◆ **Exercise tasks**
1. In the Louisiana workers' compensation opinion, how much did Southern make a week at Servpro?
2. Extend the Louisiana workers' compensation opinion, picking up after its last sentence.

◆ **Document extract**
Court of Appeals of Louisiana, Second Circuit
Aug 28, 2024
55,874-WCA (La. Ct. App. Aug. 28, 2024)

Opinion

55,874-WCA

08-28-2024

THOMAS SOUTHERN Plaintiff-Appellee v. SERVPRO DE INVESTMENTS AND LWCC Defendants-Appellants

PETTIETTE, ARMAND &DUNKELMAN By: Robert A. Dunkelman C. Cavett Feazel Counsel for Appellants FORREST, CRESSY & JAMES, LLC By: Byron Miller Forrest Eric Stephen Hamilton Counsel for Appellee


Appealed from the Office of Workers' Compensation, District 1-East Parish of Ouachita, Louisiana Trial Court No. 22-01926 Brenza Irving-Jones Workers' Compensation Judge

PETTIETTE, ARMAND &DUNKELMAN By: Robert A. Dunkelman C. Cavett Feazel Counsel for Appellants

FORREST, CRESSY & JAMES, LLC By: Byron Miller Forrest Eric Stephen Hamilton Counsel for Appellee

Before THOMPSON, ROBINSON, and ELLENDER, JJ.

ELLENDER, J.

Servpro DE Investments and its insurer, LWCC, appeal two rulings of the Workers' Compensation Judge ("WCJ"). The first, an order after an expedited hearing, granted the claimant, Thomas Southern's, motion to change physicians. The second, a judgment after a full hearing, denied Servpro's claim of forfeiture of benefits. For the reasons expressed, we reverse in part, affirm in part, and remand.

FACTUAL BACKGROUND

Southern was employed as a crew chief at Servpro, a fire- and water-damage restoration company, at its Monroe location. He made $730.80 a week. On February 12, 2019, he was at a job in Sterlington, La., when he stepped on a wooden pallet that broke underfoot, causing him to twist his back. On LWCC's referral, he went that day to Dr. Thomas Dansby, a family practitioner in Monroe, who placed him on physical therapy ("PT"). Southern continued on the job, on light-duty status, for the next 2½ years, but felt he was not getting full results from PT, so Dr. Dansby referred him to Dr. Doug Brown, an orthopedic surgeon in Monroe. Southern started seeing Dr. Brown in May and signed a choice-of-physician form for him on August 15, 2019.

[Dataset entries]

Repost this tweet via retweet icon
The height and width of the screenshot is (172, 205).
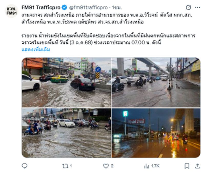[x=65, y=166]
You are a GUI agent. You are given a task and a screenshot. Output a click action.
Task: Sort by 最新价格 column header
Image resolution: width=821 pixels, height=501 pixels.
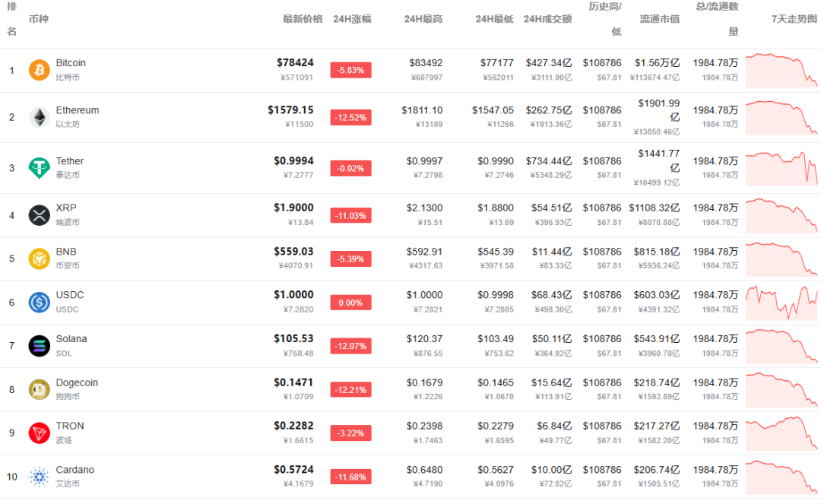coord(303,19)
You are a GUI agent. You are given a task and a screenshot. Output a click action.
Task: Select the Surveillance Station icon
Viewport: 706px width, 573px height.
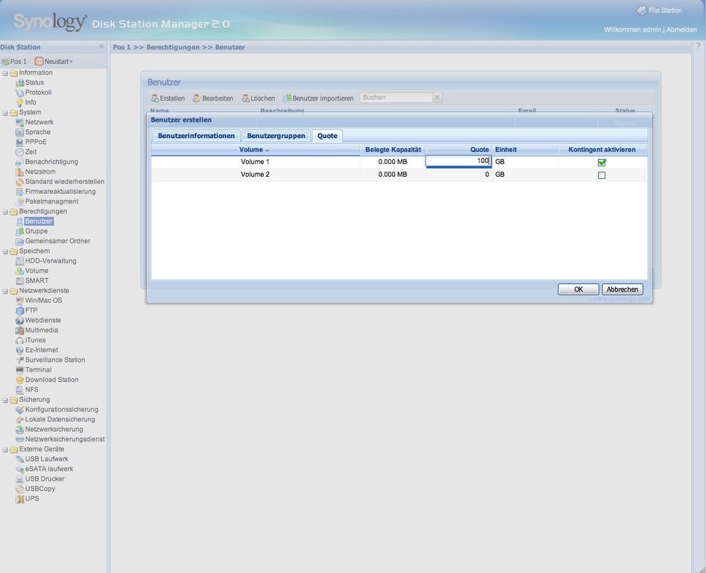pyautogui.click(x=20, y=360)
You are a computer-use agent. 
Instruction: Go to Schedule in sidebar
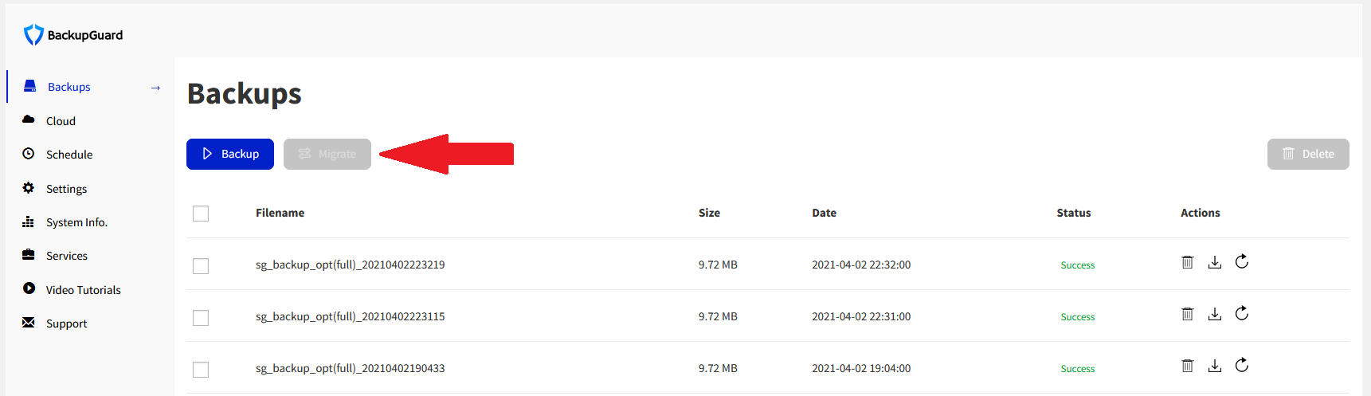point(69,155)
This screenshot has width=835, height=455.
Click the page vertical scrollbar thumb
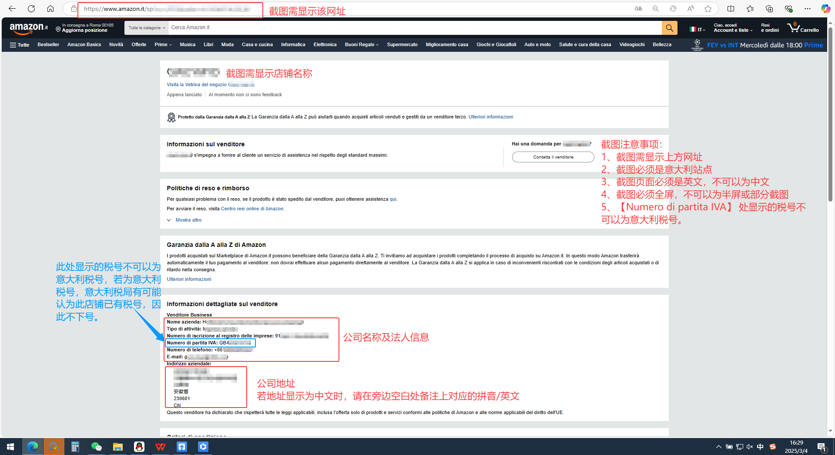[830, 113]
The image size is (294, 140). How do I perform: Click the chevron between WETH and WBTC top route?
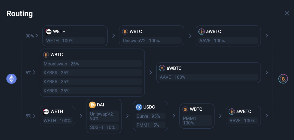click(x=114, y=36)
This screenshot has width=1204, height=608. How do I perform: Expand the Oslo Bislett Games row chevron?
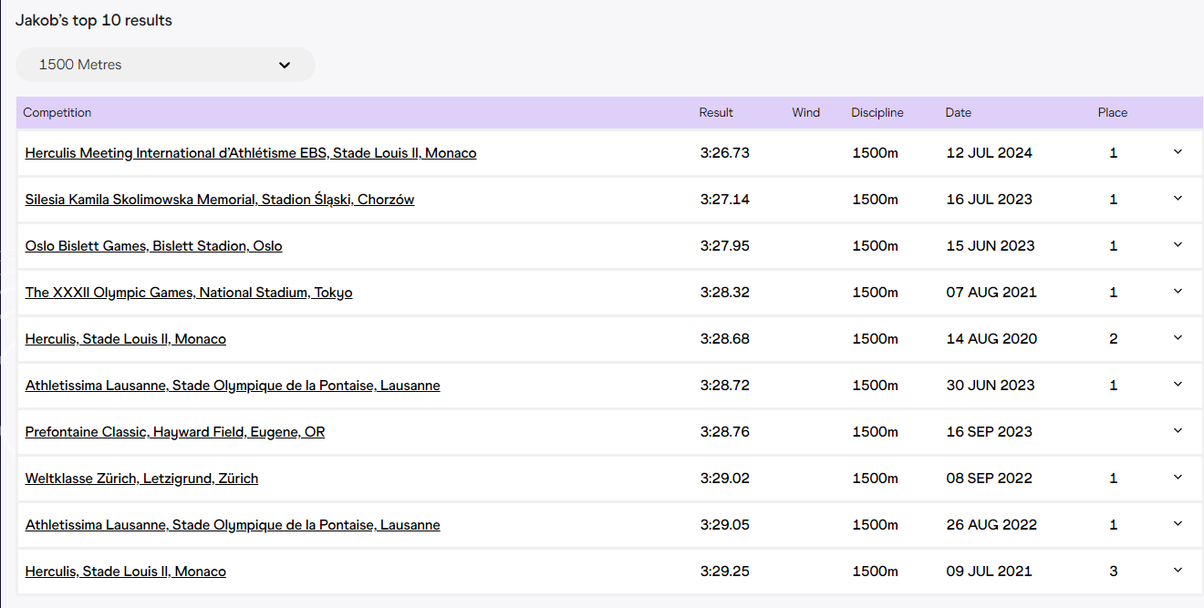(1177, 245)
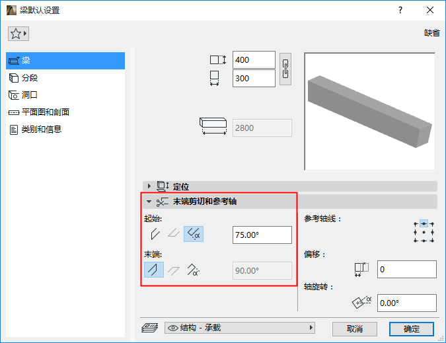Screen dimensions: 446x343
Task: Select perpendicular cut for 起始 start end
Action: click(x=155, y=235)
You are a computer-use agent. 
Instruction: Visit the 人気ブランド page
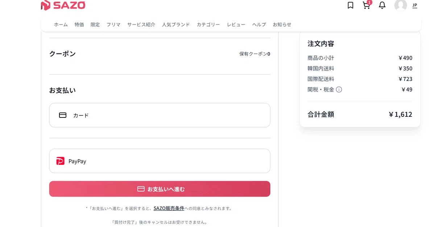click(176, 25)

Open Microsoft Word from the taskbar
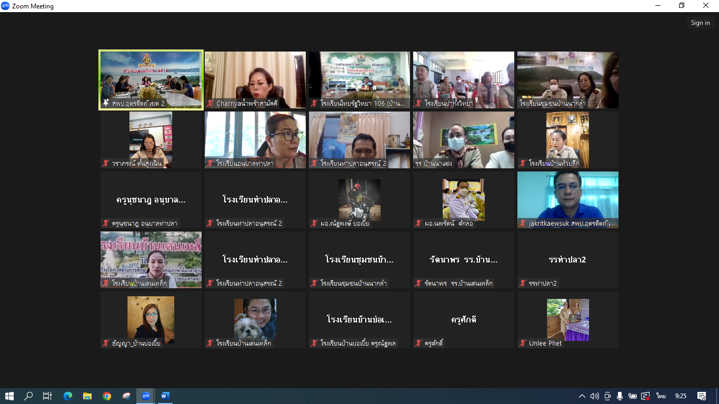pos(165,396)
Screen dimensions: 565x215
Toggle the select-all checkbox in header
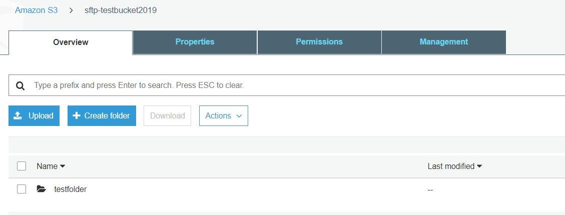[x=22, y=166]
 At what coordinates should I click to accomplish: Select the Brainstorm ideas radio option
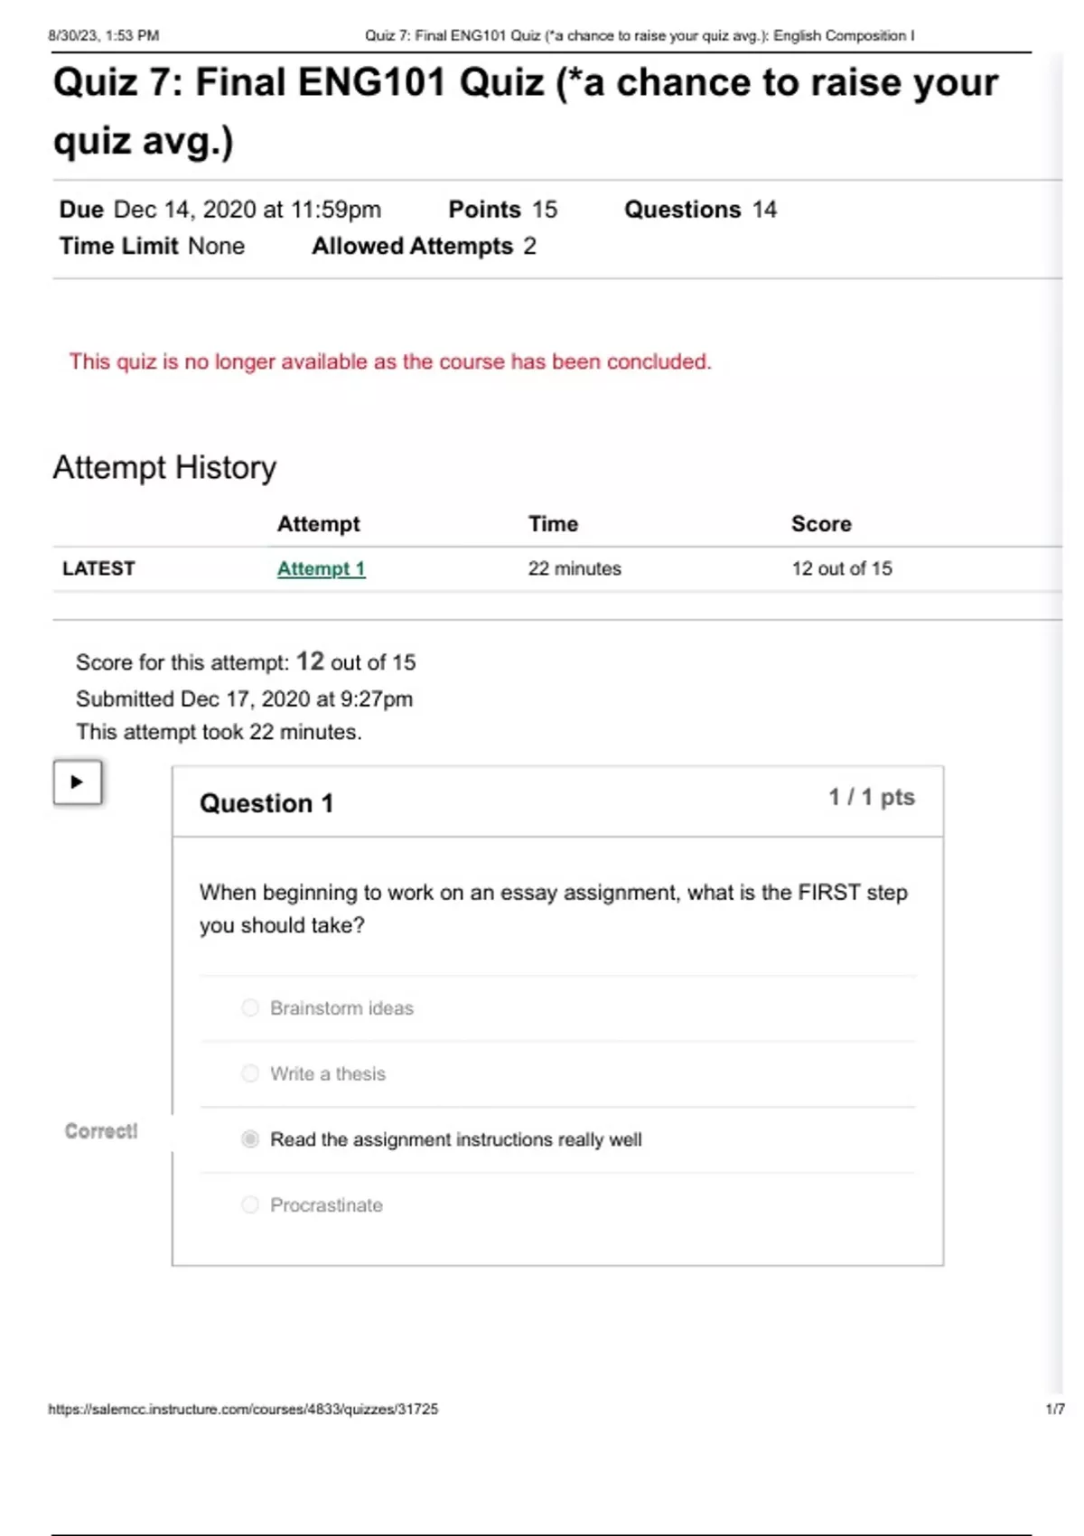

◆ **Numbered answers**
1. $730.80 a week.

2.
Dr. Brown took MRIs and diagnosed lumbar spondylosis, herniated discs at L3-4, L4-5, and L5-S1, an annular fissure, and bilateral lower extremity neuropathy. He prescribed more PT, steroid injections, radiofrequency ablations, and medial nerve blocks to alleviate the pain, but never recommended surgery. He advised that Southern could continue to work, on light-duty status. Southern still felt he was not making progress from this course of treatment, so Dr. Brown referred him to Dr. Marshall Cain, a neurosurgeon in Monroe. Southern signed a choice-of-physician form for Dr. Cain on April 19, 2020, and saw him twice, in April and June.

Dr. Cain diagnosed lumbar stenosis and degenerative disc disease but found no focal deficits and advised that surgery was not warranted. Like Dr. Brown, Dr. Cain reported that Southern could continue to work, on lightduty status.

In December 2020, Dr. Brown reaffirmed that Southern was not a surgical candidate and, after two functional capacity exams, advised Servpro in March 2021 that he could continue to work light-duty. However, because of Southern's continued complaints, in June 2021 Dr. Brown referred him to Dr. Jeffrey Counts, an orthopedic surgeon in West Monroe, for a "second opinion." Servpro approved this referral on July 27, 2021.

Two days later, July 29, Servpro terminated Southern from his job because of complaints of bullying his subordinates and name-calling. (Southern has disputed these claims.) Shortly after this, Southern retained counsel, from New Orleans. On August 5, 2021, counsel sent a letter of representation to Servpro's adjuster, Ms. Perkins, with a request to approve Southern's new choice of physician, Dr. Joseph Zavatsky, an orthopedic spine surgeon in Metairie, La.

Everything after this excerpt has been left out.